The trial of a California woman claiming Johnson & Johnson caused her mesothelioma has concluded in her favor. On August 23, the jury delivered 35-year-old Christina Prudencio a compensatory verdict of $26.5 million, according to Law360.

Prudencio’s trial originally began June 15 over Zoom. In the course of the lawsuit, Prudencio’s attorney, Joseph Satterley, claimed that her surgery, hemorrhage, and terminal mesothelioma were all rooted in Johnson & Johnson ignoring decades of proof that their talcum products were unsafe. 

Satterly presented the jury a timeline of events in which Johnson & Johnson refused to acknowledge the mounting body of evidence that their talcum product was contaminated with asbestos, a chief cause of mesothelioma.

Among the incidents Satterly presented was a 1971 meeting in which a researcher described finding chrysotile asbestos in the company’s talc, and a 1976 incident in which Johnson & Johnson pressured executives at Mt. Sinai Hospital in New York to publicly reverse course about their findings that there was asbestos in talc.

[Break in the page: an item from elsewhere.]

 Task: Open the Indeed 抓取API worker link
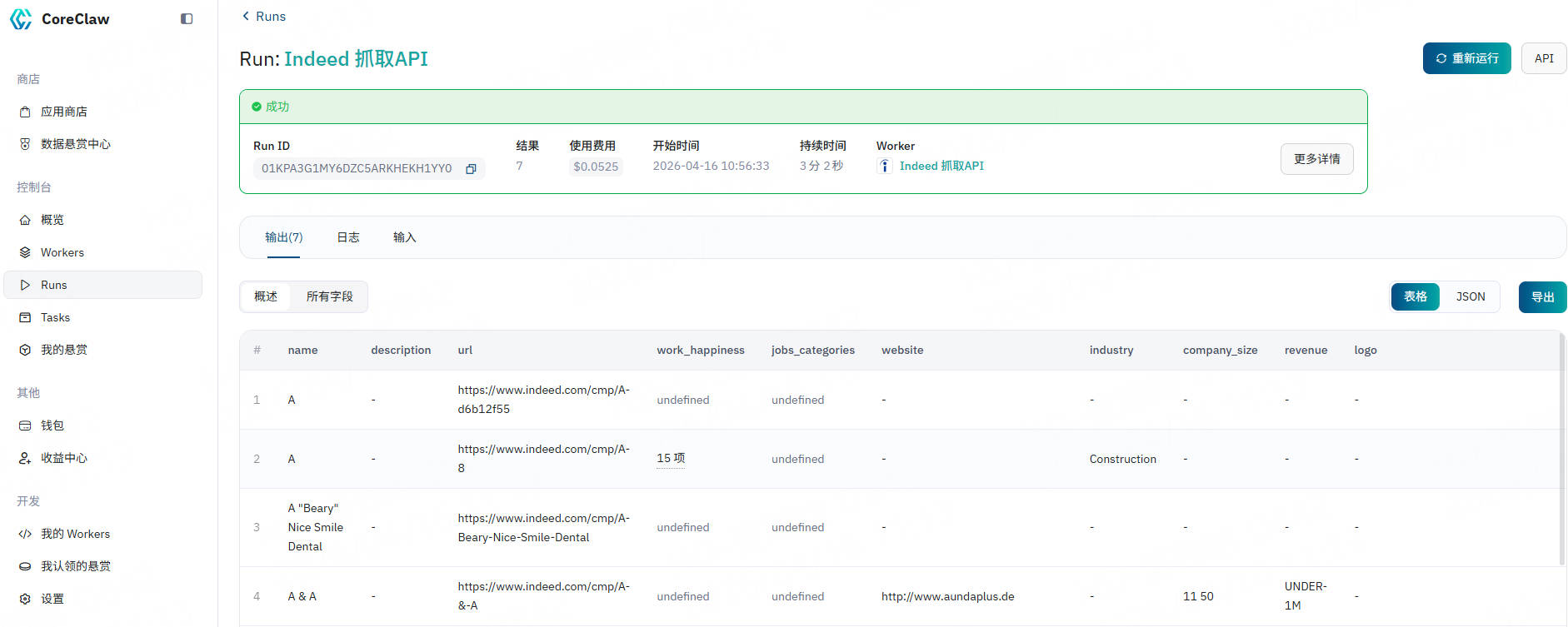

In his closing arguments, Satterly stated that a reasonable company hearing this in the ‘70s “would stop, take the product off the marketplace. 'Let's study it; let's look at it; let's see if there's really carcinogens in our product.' That's what a reasonable company does.”

Instead, Johnson & Johnson’s talcum products stayed on shelves until 2020, well into the middle of the swaths of lawsuits that claimed the company’s talcum products were deadly.

Johnson & Johnson’s attorneys claimed that Christina Prudencio’s mesothelioma had been caused by a genetic mutation. The jury disagreed and awarded Prudencio the multimillion-dollar verdict.

This verdict is not the end of Prudencio’s case. The jury has now begun deliberating the potential punitive damages to be awarded for Johnson & Johnson’s actions.